> _Prompt_
Put every line of the entries below into a JSON list of strings, one string per line, skipping blank lines. Leave the pictures out.

(Recorded data)
..........

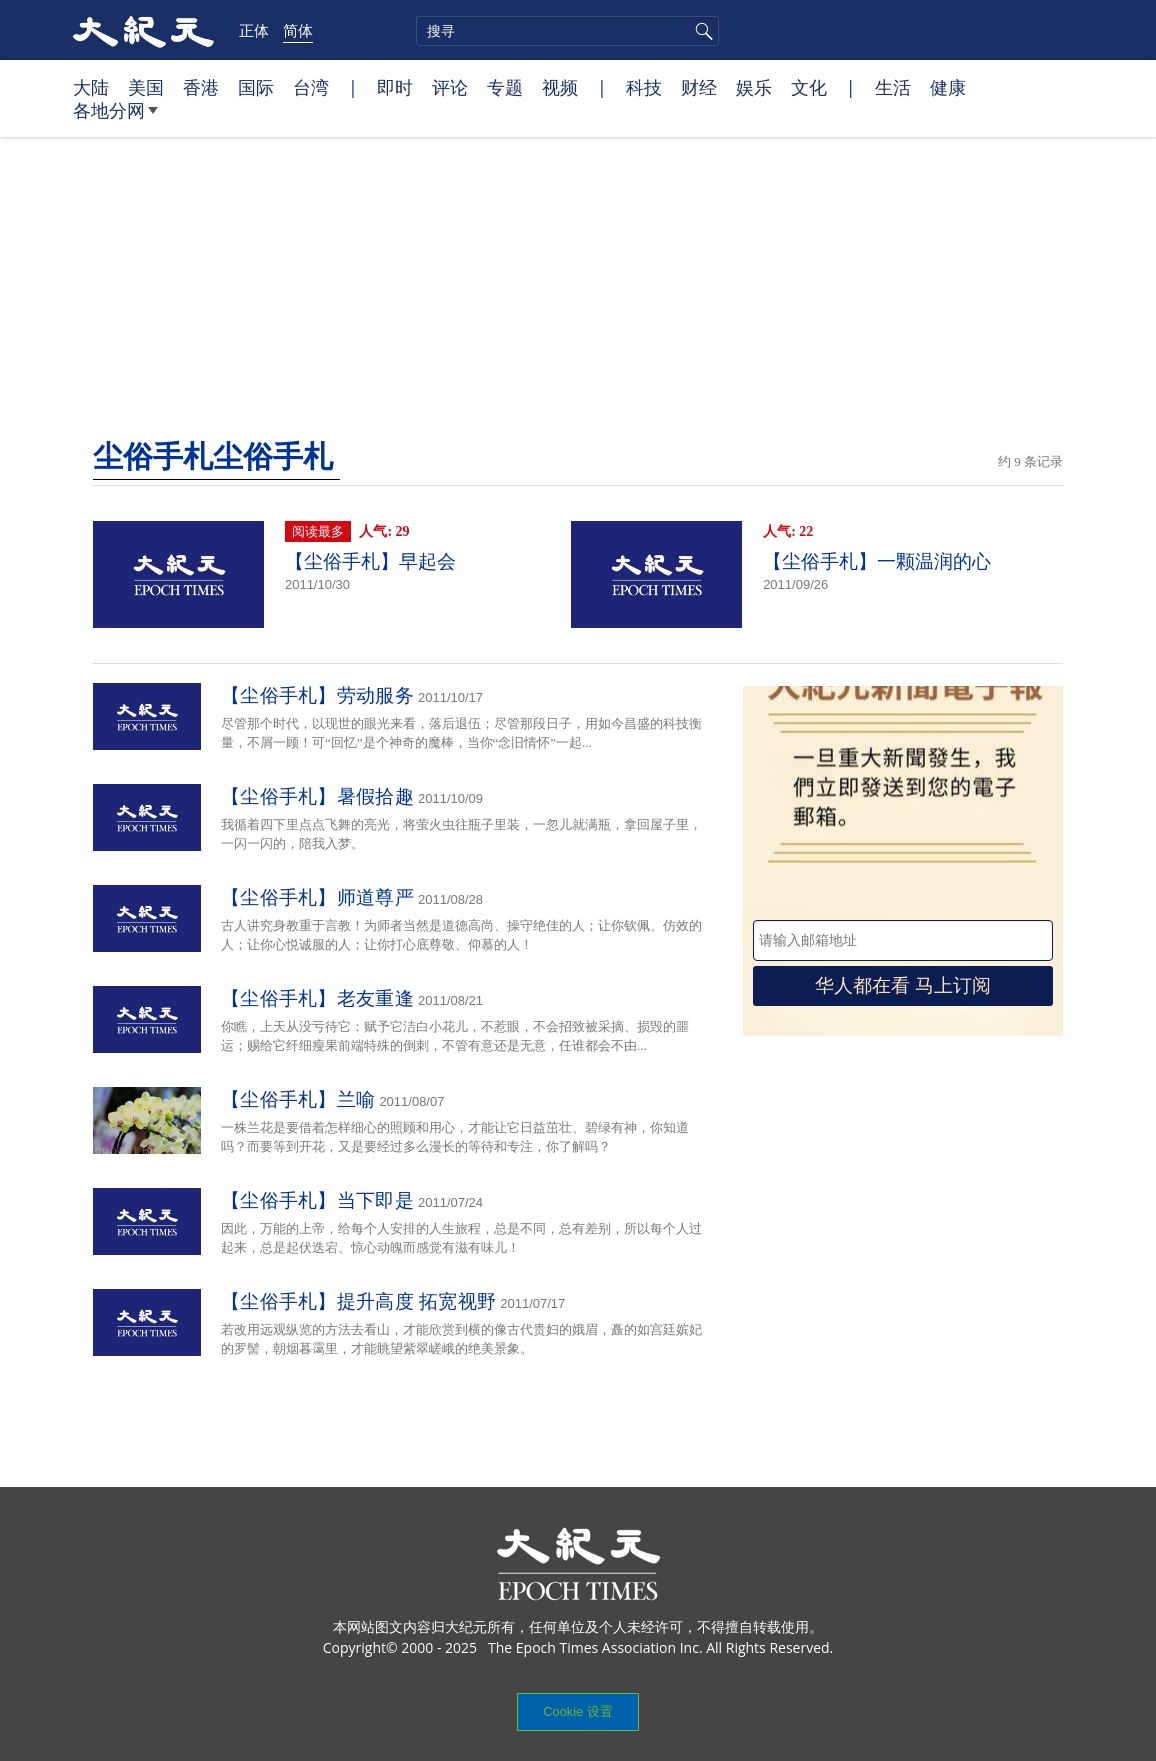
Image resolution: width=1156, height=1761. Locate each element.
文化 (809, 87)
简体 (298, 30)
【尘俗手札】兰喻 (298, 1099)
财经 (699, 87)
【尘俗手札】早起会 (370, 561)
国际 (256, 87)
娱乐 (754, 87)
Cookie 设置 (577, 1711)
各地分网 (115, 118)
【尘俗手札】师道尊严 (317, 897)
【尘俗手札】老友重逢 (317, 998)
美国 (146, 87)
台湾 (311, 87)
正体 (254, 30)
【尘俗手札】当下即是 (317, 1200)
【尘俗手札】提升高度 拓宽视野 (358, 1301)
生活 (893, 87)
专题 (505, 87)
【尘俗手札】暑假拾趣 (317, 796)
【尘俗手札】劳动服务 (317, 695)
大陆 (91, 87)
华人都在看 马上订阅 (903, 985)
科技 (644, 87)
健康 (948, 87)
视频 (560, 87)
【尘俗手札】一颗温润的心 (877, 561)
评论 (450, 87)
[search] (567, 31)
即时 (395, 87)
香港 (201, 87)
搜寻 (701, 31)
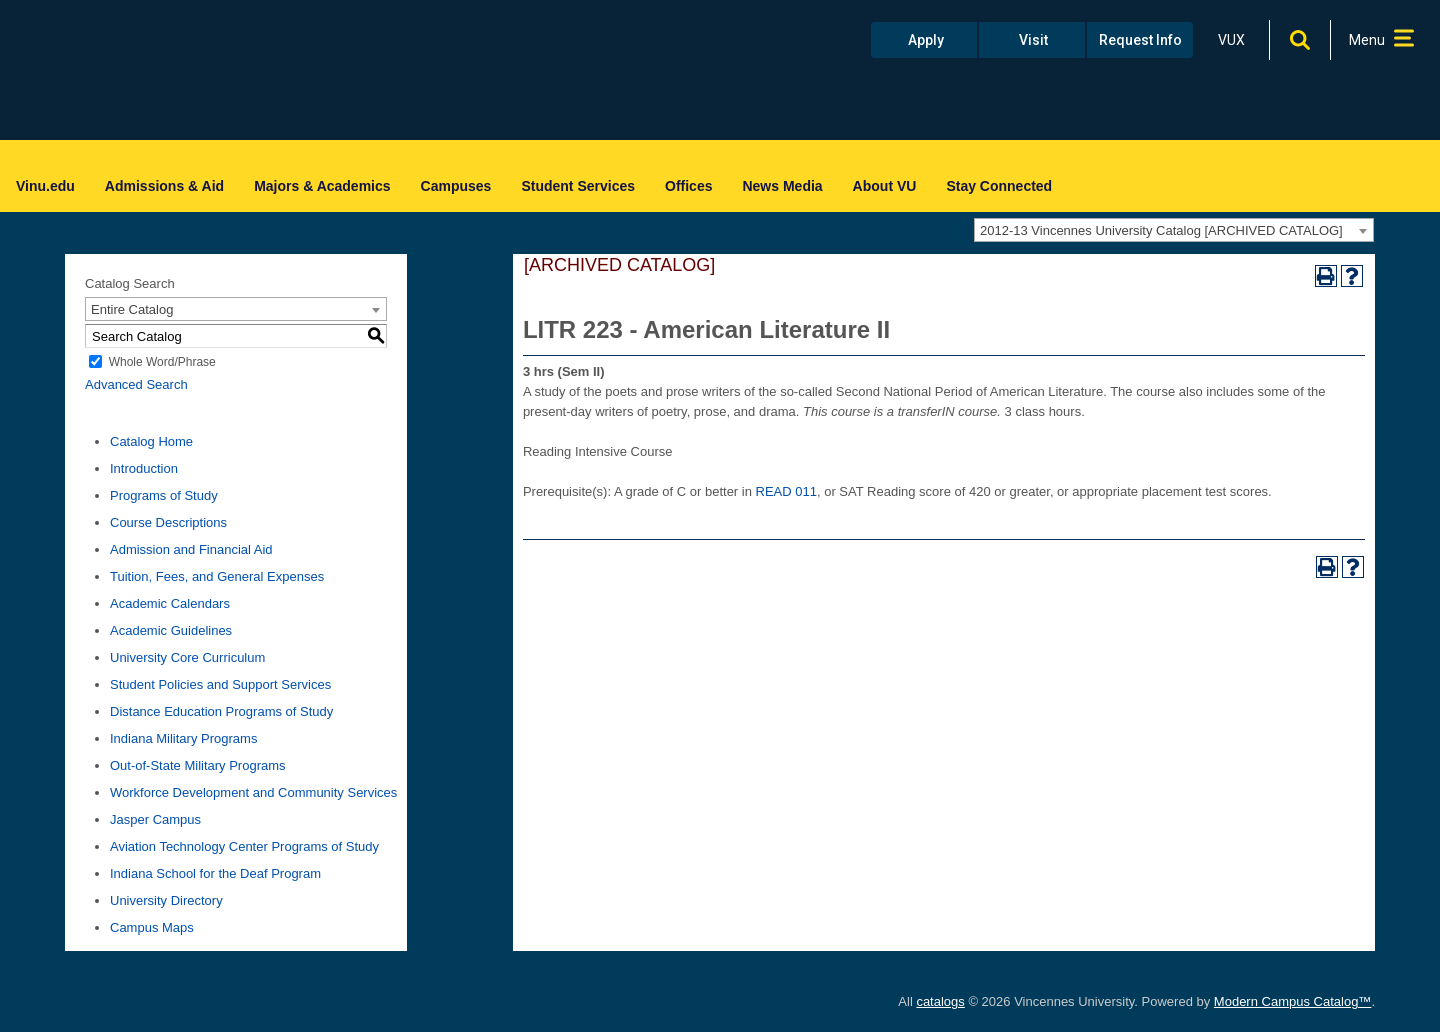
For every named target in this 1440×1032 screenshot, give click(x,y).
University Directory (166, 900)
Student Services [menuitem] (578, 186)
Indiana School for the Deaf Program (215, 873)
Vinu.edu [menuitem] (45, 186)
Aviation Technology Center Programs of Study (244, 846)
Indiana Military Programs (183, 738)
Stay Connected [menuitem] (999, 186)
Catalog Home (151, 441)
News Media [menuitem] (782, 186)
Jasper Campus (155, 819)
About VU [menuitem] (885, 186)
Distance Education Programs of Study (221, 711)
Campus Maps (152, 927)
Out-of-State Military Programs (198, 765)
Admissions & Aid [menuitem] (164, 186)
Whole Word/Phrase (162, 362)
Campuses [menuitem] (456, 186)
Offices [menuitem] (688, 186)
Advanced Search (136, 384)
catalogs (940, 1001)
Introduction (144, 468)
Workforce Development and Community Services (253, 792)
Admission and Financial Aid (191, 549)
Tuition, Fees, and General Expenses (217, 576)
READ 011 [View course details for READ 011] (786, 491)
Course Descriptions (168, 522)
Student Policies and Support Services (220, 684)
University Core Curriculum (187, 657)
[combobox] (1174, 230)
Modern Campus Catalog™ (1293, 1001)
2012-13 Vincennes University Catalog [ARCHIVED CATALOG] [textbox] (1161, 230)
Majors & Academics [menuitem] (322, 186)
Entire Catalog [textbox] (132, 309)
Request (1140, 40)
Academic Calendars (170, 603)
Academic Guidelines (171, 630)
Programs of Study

..........

> _Task result_
[
  "Image resolution: width=1156, height=1761. Locate each element.",
  "文化 (809, 87)",
  "简体 (298, 30)",
  "【尘俗手札】兰喻 (298, 1099)",
  "财经 (699, 87)",
  "【尘俗手札】早起会 (370, 561)",
  "国际 (256, 87)",
  "娱乐 (754, 87)",
  "Cookie 设置 (577, 1711)",
  "各地分网 (115, 118)",
  "【尘俗手札】师道尊严 (317, 897)",
  "【尘俗手札】老友重逢 (317, 998)",
  "美国 (146, 87)",
  "台湾 (311, 87)",
  "正体 (254, 30)",
  "【尘俗手札】当下即是 (317, 1200)",
  "【尘俗手札】提升高度 拓宽视野 (358, 1301)",
  "生活 (893, 87)",
  "专题 (505, 87)",
  "【尘俗手札】暑假拾趣 (317, 796)",
  "【尘俗手札】劳动服务 (317, 695)",
  "大陆 (91, 87)",
  "华人都在看 马上订阅 (903, 985)",
  "科技 (644, 87)",
  "健康 (948, 87)",
  "视频 (560, 87)",
  "【尘俗手札】一颗温润的心 (877, 561)",
  "评论 (450, 87)",
  "[search] (567, 31)",
  "即时 (395, 87)",
  "香港 (201, 87)",
  "搜寻 (701, 31)",
  "For every named target in this 1440×1032 screenshot, give click(x,y).",
  "University Directory (166, 900)",
  "Student Services [menuitem] (578, 186)",
  "Indiana School for the Deaf Program (215, 873)",
  "Vinu.edu [menuitem] (45, 186)",
  "Aviation Technology Center Programs of Study (244, 846)",
  "Indiana Military Programs (183, 738)",
  "Stay Connected [menuitem] (999, 186)",
  "Catalog Home (151, 441)",
  "News Media [menuitem] (782, 186)",
  "Jasper Campus (155, 819)",
  "About VU [menuitem] (885, 186)",
  "Distance Education Programs of Study (221, 711)",
  "Campus Maps (152, 927)",
  "Out-of-State Military Programs (198, 765)",
  "Admissions & Aid [menuitem] (164, 186)",
  "Whole Word/Phrase (162, 362)",
  "Campuses [menuitem] (456, 186)",
  "Offices [menuitem] (688, 186)",
  "Advanced Search (136, 384)",
  "catalogs (940, 1001)",
  "Introduction (144, 468)",
  "Workforce Development and Community Services (253, 792)",
  "Admission and Financial Aid (191, 549)",
  "Tuition, Fees, and General Expenses (217, 576)",
  "READ 011 [View course details for READ 011] (786, 491)",
  "Course Descriptions (168, 522)",
  "Student Policies and Support Services (220, 684)",
  "University Core Curriculum (187, 657)",
  "[combobox] (1174, 230)",
  "Modern Campus Catalog™ (1293, 1001)",
  "2012-13 Vincennes University Catalog [ARCHIVED CATALOG] [textbox] (1161, 230)",
  "Majors & Academics [menuitem] (322, 186)",
  "Entire Catalog [textbox] (132, 309)",
  "Request (1140, 40)",
  "Academic Calendars (170, 603)",
  "Academic Guidelines (171, 630)",
  "Programs of Study"
]